Es stimmt: Die Zahl jüdischer Zuwanderer sinkt merklich. Das hat der Migrationsbericht der Bundesregierung noch einmal deutlich gemacht. Das kann bedeuten, dass die Zahl der Gemeindemitglieder in Deutschland stagnieren wird, vielleicht sogar abnimmt. Doch es stimmt auch, dass kein Grund zur Panik besteht, denn dieser Befund kann uns nicht überraschen.

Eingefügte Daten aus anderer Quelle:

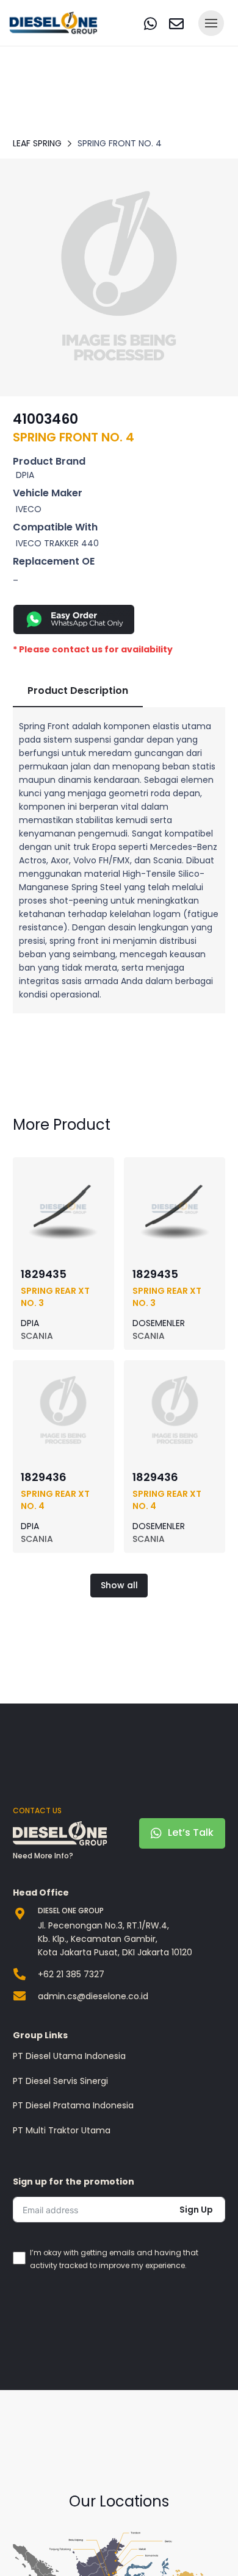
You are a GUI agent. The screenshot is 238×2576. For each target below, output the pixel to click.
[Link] (150, 23)
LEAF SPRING (37, 143)
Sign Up (196, 2209)
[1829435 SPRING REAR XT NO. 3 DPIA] (63, 1172)
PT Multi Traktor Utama (61, 2130)
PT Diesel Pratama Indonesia (73, 2105)
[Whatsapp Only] (119, 619)
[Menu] (211, 23)
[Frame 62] (119, 277)
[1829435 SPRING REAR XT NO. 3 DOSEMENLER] (174, 1172)
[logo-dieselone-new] (53, 23)
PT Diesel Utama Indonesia (69, 2056)
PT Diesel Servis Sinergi (60, 2081)
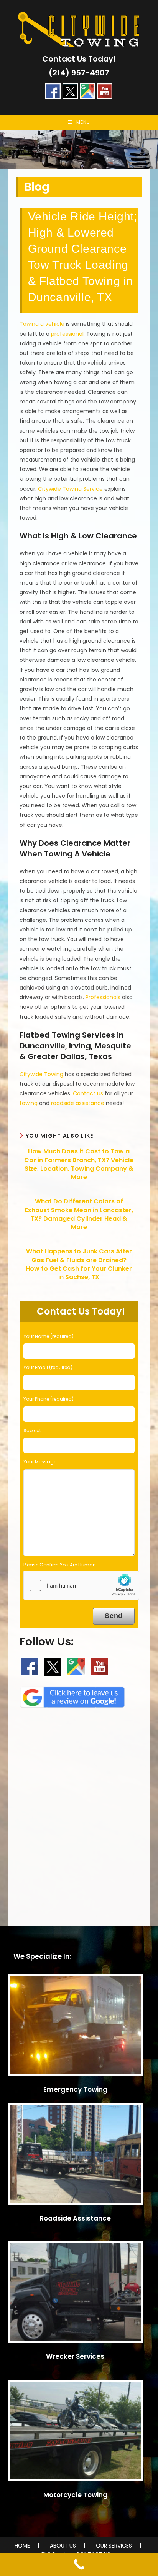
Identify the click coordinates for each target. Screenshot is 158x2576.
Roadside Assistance (75, 2218)
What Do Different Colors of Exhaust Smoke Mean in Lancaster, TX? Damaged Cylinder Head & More (79, 1214)
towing (29, 1103)
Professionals (103, 997)
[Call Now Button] (79, 2564)
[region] (79, 150)
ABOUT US (63, 2545)
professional (67, 334)
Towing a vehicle (42, 324)
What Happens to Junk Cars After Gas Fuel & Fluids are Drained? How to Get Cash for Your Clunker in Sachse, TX (79, 1264)
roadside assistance (77, 1103)
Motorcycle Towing (75, 2494)
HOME (22, 2545)
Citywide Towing (41, 1074)
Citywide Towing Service (70, 489)
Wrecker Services (75, 2356)
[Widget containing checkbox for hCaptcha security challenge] (81, 1585)
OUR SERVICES (114, 2545)
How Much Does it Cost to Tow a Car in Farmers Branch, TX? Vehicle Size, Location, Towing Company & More (78, 1164)
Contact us (88, 1093)
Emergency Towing (75, 2089)
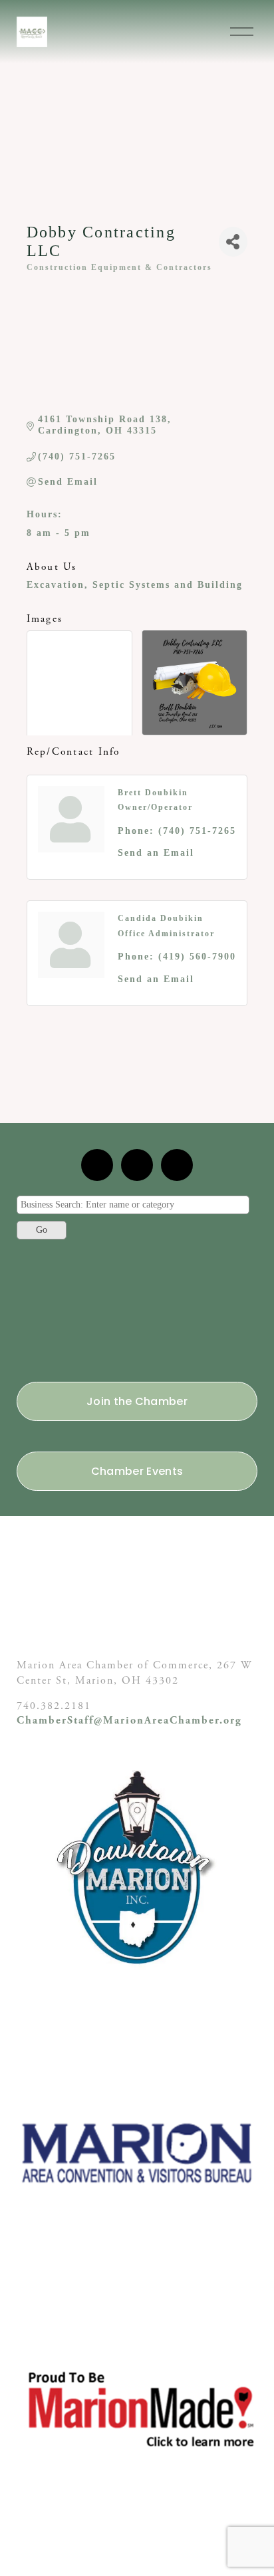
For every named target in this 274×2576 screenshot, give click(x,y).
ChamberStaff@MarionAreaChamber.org (129, 1720)
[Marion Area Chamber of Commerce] (137, 1165)
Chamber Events (137, 1471)
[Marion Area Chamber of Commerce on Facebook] (177, 1165)
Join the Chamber (137, 1401)
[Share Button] (233, 242)
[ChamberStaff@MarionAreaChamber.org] (97, 1165)
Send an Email (156, 853)
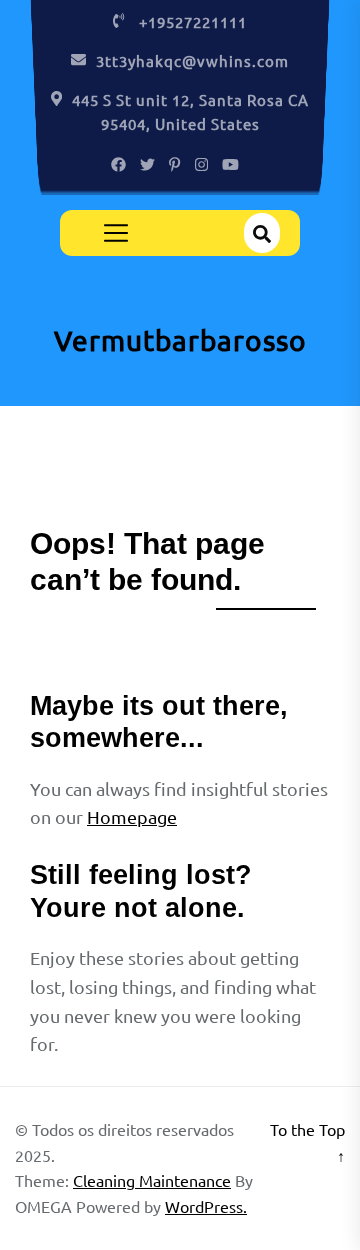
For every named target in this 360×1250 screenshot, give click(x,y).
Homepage (132, 816)
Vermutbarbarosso (180, 340)
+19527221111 (193, 21)
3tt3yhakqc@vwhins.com (192, 60)
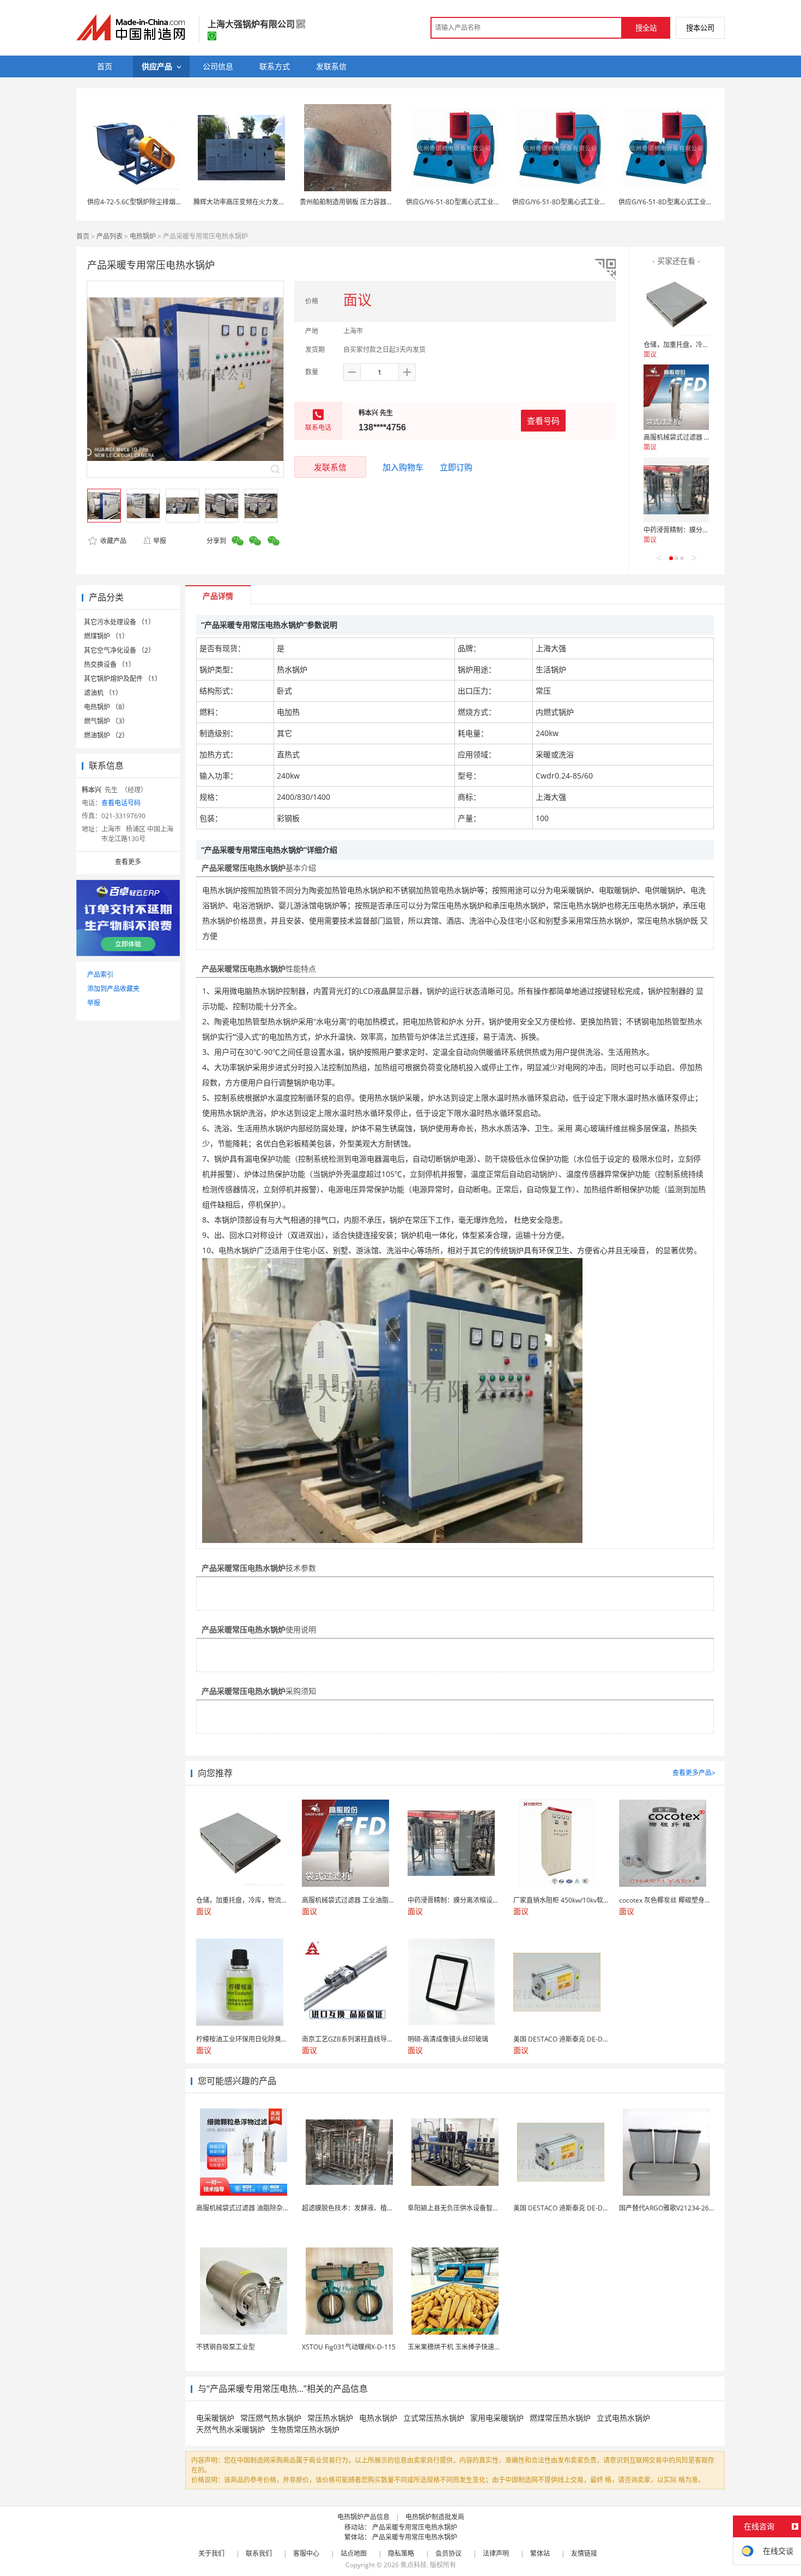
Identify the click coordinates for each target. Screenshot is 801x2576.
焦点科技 (413, 2564)
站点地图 (354, 2553)
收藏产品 (112, 540)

In den 90er-Jahren kamen viele Juden aus den Staaten der früheren Sowjetunion zu uns. Sie kamen, weil sie triftige Gründe dazu hatten: politische Ungewissheit, ökonomische Sorgen und wachsender Antisemitismus.
Zuwanderer Die Motivation dort verbliebener Juden, ihre jeweiligen Länder zu verlassen, hat in den letzten Jahren deutlich abgenommen; hinzu kamen noch bürokratische Hürden, die die Ausreise erschweren. Zugleich realisieren wir heute deutlicher als noch vor 20 Jahren, dass viele Zuwanderer, die unsere Gemeinden nicht nur vergrößert, sondern auch bereichert haben, der älteren Generation angehören.
Die jüdische Gemeinde in Deutschland ist alt geworden, aber sie wurde auch fester Bestandteil der deutschen Gesellschaft. Es wird wohl zu einer räumlichen Konzentration kommen. Die starken Gemeinden in den Großstädten werden wachsen, denn die Kinder der Zuwanderer sind gebildet, haben gute Abschlüsse und suchen ihre berufliche Zukunft eher in urbanen Räumen als in der Provinz. Das bedeutet zugleich eine Schwächung der kleinen Gemeinden, aber: Die Kinder der Zuwanderer haben sich überwiegend für eine Bleibeperspektive in Deutschland entschieden.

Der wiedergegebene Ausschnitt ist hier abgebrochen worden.